Extracted records:
Content starts

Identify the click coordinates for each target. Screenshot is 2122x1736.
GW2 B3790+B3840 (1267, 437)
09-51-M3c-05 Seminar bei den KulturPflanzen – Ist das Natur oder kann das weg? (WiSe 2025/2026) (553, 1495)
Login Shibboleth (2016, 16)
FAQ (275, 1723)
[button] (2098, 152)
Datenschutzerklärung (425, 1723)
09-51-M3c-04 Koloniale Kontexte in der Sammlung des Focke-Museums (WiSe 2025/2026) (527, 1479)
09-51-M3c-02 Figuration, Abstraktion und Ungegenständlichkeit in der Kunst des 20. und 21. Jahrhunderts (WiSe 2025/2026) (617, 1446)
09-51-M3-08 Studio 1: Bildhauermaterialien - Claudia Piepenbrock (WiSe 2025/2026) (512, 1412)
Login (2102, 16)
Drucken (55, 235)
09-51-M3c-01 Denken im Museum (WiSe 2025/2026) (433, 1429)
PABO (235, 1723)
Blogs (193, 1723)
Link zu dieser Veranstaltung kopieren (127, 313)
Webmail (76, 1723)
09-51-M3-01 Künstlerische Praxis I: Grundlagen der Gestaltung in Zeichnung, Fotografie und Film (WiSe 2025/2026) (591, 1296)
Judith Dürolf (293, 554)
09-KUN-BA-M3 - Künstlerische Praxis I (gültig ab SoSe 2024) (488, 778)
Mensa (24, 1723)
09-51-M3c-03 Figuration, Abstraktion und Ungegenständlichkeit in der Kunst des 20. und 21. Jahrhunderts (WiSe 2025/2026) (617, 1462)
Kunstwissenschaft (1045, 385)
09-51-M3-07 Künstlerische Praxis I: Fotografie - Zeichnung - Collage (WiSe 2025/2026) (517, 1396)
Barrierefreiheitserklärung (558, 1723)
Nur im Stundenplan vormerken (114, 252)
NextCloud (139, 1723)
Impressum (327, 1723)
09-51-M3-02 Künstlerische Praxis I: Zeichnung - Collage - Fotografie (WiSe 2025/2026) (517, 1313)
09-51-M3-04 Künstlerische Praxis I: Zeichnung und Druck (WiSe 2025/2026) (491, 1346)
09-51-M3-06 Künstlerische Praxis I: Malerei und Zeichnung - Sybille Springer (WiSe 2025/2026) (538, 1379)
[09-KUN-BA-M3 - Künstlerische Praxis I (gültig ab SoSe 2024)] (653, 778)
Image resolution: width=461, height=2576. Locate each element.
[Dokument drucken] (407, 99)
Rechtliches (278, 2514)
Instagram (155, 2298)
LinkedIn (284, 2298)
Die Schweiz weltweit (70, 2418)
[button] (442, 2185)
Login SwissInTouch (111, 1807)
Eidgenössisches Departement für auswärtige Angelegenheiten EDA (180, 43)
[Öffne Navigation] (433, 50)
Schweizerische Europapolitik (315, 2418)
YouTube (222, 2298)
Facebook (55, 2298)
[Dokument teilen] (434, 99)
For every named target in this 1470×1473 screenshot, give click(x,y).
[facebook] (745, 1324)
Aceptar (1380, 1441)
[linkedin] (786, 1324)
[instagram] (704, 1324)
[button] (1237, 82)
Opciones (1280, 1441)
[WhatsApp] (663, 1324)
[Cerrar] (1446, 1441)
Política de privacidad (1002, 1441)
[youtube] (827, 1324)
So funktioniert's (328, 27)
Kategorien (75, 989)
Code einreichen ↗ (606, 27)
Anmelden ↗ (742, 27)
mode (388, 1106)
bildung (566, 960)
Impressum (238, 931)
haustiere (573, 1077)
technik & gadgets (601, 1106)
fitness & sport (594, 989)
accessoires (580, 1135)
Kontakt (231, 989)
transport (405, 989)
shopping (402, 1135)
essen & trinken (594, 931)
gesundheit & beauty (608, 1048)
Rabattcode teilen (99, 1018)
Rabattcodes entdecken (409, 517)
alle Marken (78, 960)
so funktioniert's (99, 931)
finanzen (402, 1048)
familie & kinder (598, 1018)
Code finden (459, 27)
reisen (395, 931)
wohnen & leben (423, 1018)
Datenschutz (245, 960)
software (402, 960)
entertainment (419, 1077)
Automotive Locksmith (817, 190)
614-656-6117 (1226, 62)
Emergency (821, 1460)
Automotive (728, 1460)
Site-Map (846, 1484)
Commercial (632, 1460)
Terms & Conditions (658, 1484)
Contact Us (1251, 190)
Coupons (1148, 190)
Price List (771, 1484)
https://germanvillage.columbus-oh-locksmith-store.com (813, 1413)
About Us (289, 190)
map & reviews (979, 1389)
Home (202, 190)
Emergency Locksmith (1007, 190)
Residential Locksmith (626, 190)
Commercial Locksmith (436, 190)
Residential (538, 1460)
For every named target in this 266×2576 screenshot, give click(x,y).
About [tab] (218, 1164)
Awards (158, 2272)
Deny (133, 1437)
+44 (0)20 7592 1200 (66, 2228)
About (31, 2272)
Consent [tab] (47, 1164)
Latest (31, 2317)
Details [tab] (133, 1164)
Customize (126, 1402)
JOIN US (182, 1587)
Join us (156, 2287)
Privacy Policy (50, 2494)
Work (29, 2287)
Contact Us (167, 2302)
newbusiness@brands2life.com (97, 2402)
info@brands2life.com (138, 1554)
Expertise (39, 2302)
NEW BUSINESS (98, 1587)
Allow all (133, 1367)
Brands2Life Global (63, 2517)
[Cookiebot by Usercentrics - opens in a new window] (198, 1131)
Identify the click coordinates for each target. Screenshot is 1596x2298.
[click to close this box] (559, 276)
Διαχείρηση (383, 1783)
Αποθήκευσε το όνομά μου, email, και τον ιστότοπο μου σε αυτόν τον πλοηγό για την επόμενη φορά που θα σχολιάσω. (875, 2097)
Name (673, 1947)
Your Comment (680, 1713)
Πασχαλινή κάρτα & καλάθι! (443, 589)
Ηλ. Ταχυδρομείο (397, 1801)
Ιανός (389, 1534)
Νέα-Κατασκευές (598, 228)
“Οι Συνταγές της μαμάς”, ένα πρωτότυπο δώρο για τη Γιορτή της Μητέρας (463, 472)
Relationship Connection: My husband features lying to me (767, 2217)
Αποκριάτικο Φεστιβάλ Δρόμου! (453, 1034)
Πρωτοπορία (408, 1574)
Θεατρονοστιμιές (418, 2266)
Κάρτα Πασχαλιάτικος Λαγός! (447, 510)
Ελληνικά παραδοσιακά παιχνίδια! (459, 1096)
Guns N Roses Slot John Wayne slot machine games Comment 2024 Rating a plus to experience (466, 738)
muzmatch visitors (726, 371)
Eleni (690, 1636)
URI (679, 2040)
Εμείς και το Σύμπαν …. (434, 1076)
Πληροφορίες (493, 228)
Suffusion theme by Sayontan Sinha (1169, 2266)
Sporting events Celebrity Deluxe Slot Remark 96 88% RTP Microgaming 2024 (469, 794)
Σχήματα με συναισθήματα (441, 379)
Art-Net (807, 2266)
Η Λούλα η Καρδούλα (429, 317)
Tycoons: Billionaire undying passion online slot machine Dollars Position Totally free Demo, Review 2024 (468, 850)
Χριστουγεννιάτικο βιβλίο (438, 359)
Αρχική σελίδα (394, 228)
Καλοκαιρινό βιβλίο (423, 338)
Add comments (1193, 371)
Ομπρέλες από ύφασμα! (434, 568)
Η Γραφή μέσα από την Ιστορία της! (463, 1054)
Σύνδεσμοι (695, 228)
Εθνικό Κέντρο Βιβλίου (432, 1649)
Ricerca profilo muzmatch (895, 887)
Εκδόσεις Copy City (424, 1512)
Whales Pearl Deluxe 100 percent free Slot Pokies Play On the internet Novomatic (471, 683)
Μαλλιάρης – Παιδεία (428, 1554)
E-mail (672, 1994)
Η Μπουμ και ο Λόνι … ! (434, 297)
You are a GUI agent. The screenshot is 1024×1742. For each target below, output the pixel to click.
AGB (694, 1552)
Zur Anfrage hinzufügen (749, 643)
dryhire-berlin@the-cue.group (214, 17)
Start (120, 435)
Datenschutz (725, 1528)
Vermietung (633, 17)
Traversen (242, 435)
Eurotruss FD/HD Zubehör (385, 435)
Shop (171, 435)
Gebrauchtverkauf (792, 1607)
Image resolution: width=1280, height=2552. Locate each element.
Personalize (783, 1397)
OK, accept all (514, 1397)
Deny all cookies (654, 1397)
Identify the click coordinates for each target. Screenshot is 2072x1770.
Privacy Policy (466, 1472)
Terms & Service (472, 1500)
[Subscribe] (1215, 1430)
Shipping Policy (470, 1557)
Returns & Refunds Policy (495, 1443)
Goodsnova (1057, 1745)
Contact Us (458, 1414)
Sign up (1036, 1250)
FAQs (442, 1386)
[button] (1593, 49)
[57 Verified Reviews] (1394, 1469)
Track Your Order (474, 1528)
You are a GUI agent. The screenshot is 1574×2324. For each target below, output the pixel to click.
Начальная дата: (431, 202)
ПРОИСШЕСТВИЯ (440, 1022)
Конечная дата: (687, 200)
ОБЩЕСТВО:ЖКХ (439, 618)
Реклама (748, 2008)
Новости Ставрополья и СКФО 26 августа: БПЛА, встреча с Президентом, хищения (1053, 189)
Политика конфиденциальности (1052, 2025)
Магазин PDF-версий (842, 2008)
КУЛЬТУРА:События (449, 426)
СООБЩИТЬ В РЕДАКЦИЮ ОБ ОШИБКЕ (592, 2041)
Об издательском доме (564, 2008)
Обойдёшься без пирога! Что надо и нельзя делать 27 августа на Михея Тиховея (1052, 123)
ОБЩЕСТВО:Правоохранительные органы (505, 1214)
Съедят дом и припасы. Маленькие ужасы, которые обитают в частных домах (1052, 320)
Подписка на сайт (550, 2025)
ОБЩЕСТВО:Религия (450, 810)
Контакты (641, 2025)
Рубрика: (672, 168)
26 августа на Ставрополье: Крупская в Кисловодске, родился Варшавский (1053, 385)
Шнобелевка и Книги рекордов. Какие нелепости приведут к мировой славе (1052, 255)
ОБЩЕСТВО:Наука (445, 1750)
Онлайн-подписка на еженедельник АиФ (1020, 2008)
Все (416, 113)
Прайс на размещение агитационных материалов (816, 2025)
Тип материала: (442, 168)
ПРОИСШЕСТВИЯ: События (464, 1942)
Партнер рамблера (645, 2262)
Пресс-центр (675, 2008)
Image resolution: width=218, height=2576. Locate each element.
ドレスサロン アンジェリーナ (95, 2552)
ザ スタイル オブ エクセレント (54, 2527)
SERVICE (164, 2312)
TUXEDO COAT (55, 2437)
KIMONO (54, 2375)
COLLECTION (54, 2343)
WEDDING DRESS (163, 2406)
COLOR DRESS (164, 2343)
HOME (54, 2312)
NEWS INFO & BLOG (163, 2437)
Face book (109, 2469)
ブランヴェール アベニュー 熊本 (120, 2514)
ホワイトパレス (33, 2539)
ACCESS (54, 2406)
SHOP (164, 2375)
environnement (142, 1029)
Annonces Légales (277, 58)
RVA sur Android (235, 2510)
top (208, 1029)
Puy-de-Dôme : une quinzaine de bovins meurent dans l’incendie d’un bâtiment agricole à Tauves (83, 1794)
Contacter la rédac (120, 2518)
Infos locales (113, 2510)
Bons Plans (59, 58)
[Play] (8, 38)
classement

Content ends

*Description of the task*: Emit an exact copy of the lines spanning the start of the records to the line containing "Impressum (327, 1723)", inclusive, and no other output.

*Result of this exercise*:
Identify the click coordinates for each target. Screenshot is 2122x1736.
GW2 B3790+B3840 (1267, 437)
09-51-M3c-05 Seminar bei den KulturPflanzen – Ist das Natur oder kann das weg? (WiSe 2025/2026) (553, 1495)
Login Shibboleth (2016, 16)
FAQ (275, 1723)
[button] (2098, 152)
Datenschutzerklärung (425, 1723)
09-51-M3c-04 Koloniale Kontexte in der Sammlung des Focke-Museums (WiSe 2025/2026) (527, 1479)
09-51-M3c-02 Figuration, Abstraktion und Ungegenständlichkeit in der Kunst des 20. und 21. Jahrhunderts (WiSe 2025/2026) (617, 1446)
09-51-M3-08 Studio 1: Bildhauermaterialien - Claudia Piepenbrock (WiSe 2025/2026) (512, 1412)
Login (2102, 16)
Drucken (55, 235)
09-51-M3c-01 Denken im Museum (WiSe 2025/2026) (433, 1429)
PABO (235, 1723)
Blogs (193, 1723)
Link zu dieser Veranstaltung kopieren (127, 313)
Webmail (76, 1723)
09-51-M3-01 Künstlerische Praxis I: Grundlagen der Gestaltung in Zeichnung, Fotografie und Film (WiSe 2025/2026) (591, 1296)
Judith Dürolf (293, 554)
09-KUN-BA-M3 - Künstlerische Praxis I (gültig ab SoSe 2024) (488, 778)
Mensa (24, 1723)
09-51-M3c-03 Figuration, Abstraktion und Ungegenständlichkeit in der Kunst des 20. und 21. Jahrhunderts (WiSe 2025/2026) (617, 1462)
Kunstwissenschaft (1045, 385)
09-51-M3-07 Künstlerische Praxis I: Fotografie - Zeichnung - Collage (WiSe 2025/2026) (517, 1396)
Barrierefreiheitserklärung (558, 1723)
Nur im Stundenplan vormerken (114, 252)
NextCloud (139, 1723)
Impressum (327, 1723)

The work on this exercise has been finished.